The plan is to create a flexible algorithm and data model, that gives the application freedom to choose which pages to archive verbatim, which to forget the contents of, and which to pretend never existed, while references between the page objects can be used to express their relations (e.g. sameAs, updateTo). So some page objects may refer to another one and specify a diff to apply to it, some may just refer to another one and neglect to specify the differences, and again others may just say "there was a page at this url with this title but I forgot about the rest of the contents" (e.g. those pages that were imported from browser history). The behaviour may be url-dependent, can change over time, and changes can be applied retrospectively later on, to for example compress or forget things after a some months.
I am now thinking to in principle💬 create a new page object in the database every time a url is (re)visited, then analyse and store the page contents. So it always creates a duplicate at first because it is unknown whether that url still serves the same document as before.
Directly after the content analysis, or possibly at any later time, this new page object can be compared with any previous visit(s) of that same url, to determine whether the page has remained exactly/partly/hardly the same. These algorithms can be improved later, and could use simple heuristics to start with.
Depending on the computed level of sameness and the application's preferences, any of several deduplication actions can then be taken:
Currently the code always performs the last one, without doing any comparison. A similarly easy and perhaps more common approach would be to hardcode the first one for every visit (i.e. also skipping comparison and always overwriting old version). But I think the sweet spot is often in the middle.

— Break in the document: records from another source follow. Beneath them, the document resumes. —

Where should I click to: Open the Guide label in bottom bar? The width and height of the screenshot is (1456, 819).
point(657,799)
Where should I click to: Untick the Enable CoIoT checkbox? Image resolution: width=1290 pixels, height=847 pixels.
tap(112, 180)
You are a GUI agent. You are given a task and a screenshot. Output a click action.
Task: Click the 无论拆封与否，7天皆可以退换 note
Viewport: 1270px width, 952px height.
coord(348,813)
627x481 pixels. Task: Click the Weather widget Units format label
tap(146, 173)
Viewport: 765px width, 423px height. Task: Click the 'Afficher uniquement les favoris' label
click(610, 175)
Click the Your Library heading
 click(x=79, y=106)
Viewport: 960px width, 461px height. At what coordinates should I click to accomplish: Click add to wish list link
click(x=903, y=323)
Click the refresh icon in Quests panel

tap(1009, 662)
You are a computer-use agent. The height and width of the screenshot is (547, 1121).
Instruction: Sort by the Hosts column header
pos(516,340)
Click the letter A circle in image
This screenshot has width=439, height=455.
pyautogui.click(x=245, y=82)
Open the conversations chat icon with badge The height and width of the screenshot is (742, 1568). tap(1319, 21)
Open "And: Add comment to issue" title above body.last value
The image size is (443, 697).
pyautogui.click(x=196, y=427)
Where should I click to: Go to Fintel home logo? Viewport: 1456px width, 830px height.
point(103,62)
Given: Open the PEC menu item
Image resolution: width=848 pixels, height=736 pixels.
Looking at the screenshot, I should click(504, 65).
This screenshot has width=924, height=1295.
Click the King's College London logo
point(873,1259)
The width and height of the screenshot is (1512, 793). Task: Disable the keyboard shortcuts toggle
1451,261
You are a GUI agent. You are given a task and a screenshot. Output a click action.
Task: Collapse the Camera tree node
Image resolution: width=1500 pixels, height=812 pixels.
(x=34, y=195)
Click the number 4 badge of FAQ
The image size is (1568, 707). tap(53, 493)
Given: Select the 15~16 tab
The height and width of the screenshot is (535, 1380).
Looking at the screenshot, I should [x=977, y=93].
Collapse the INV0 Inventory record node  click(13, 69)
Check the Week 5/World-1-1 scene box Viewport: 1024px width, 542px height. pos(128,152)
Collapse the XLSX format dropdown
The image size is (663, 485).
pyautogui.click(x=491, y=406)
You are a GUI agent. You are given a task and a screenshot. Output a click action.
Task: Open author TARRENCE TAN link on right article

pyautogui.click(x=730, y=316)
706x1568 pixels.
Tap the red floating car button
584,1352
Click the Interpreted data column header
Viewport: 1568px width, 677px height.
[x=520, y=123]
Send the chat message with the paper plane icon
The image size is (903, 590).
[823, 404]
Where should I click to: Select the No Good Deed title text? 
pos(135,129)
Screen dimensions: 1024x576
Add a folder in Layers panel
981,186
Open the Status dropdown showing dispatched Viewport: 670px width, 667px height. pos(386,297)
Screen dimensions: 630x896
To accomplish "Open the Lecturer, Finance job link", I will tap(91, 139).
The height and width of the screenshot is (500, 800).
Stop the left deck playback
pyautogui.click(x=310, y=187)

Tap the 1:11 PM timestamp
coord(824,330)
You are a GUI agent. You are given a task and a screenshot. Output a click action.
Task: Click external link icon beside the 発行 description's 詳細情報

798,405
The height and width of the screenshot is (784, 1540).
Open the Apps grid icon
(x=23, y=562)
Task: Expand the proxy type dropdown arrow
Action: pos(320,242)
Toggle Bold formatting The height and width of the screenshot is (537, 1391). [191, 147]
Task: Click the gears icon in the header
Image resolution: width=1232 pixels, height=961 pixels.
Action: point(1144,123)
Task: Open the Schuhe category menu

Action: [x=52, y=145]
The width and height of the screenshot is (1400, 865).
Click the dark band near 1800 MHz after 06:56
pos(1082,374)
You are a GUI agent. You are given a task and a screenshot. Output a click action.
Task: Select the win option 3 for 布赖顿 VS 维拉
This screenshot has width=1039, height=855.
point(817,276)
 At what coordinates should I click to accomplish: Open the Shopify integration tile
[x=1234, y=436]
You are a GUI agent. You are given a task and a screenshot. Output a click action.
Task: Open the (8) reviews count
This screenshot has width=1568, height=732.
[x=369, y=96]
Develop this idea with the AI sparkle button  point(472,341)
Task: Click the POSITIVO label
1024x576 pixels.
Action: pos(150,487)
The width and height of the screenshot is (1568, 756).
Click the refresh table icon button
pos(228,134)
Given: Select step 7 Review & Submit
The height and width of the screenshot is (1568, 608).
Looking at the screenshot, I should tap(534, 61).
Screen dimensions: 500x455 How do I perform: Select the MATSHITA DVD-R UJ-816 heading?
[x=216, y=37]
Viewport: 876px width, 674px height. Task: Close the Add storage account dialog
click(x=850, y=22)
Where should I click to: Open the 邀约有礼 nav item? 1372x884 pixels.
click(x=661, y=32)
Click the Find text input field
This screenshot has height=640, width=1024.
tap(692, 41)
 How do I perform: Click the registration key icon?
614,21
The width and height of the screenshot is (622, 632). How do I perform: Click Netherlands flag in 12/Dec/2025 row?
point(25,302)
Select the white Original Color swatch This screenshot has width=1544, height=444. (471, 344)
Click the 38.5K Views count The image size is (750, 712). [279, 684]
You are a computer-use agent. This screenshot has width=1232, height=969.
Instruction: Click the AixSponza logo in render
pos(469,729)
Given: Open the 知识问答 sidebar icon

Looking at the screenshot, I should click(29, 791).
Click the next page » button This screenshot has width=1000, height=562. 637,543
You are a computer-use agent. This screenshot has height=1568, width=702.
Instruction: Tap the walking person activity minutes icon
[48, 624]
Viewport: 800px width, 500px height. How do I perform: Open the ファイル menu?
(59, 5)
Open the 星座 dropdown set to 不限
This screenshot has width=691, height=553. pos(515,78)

Note that any of the four actions can be taken for any level of sameness. Some combinations (e.g. action 1 or 2 when a page was significantly changed) will result in a loss of knowledge, but the application may find that acceptable.
I intend to first implement the easy parts. Storing e.g. compressed diffs is a nice idea, and so is creating an advanced perceived sameness detection, but they can wait. As a beginning, it may be okay to always take action 2, i.e. replacing an old page's contents with a pointer to a newly created page object, so only the most recent versions are stored. As an exception action 4 (plain duplication) could be applied on pages that have been pinned/bookmarked manually or match some other rules we may wish to specify (e.g. pages having an empty url path). Also, we could pragmatically decide to reuse an existing page object (let's call that action 0) if a url is revisited the same day.
This is more or less the idea as it has developed in my mind and that I started implementing. Feedback is welcome. Maybe some Benjamin (@bwbroersma, @bigbluehat) may already see holes in the plan or know of existing work to build on?
The above algorithm seems pretty good. What I and @oliversauter had discussed earlier was to save articles using hashes like md5 etc. That way each article gets a unique entry in the database. To handle multiple visits to the same article, an array of visit times is stored. I really like the diff tree implementation of the page content. However the database will have to be changed to create a link between the visit times and the corresponding keywords.
To handle multiple visits to the same article, an array of visit times is stored.
I think this is the way you intend it in your current model, right @Treora?
Each visit is a separate object in the database, with a pointer to the page that was visited. I am not certain about using hashes as identifiers. It only makes sense if the data is not changing, while in the current model the page object can be updated with e.g. improved content analysis. Addressing immutable objects with hashes is nice for content-addressable storage, and I am still breaking my brains on whether and how to make use of systems like IPFS&IPNS for storing and/or publishing one's documents. This may have to wait a while though..
Basic implementation provided in #60, closing this now. Improvements can be added as new issues.
When the same page is visited multiple times, it is silly to create a new copy in the database for every visit. A non-trivial question however is when to consider two pages to be the same:
Determining sameness can be done very crudely at first, and improved later to better detect the almost-the-same situations in case 3 above (and maybe case 4).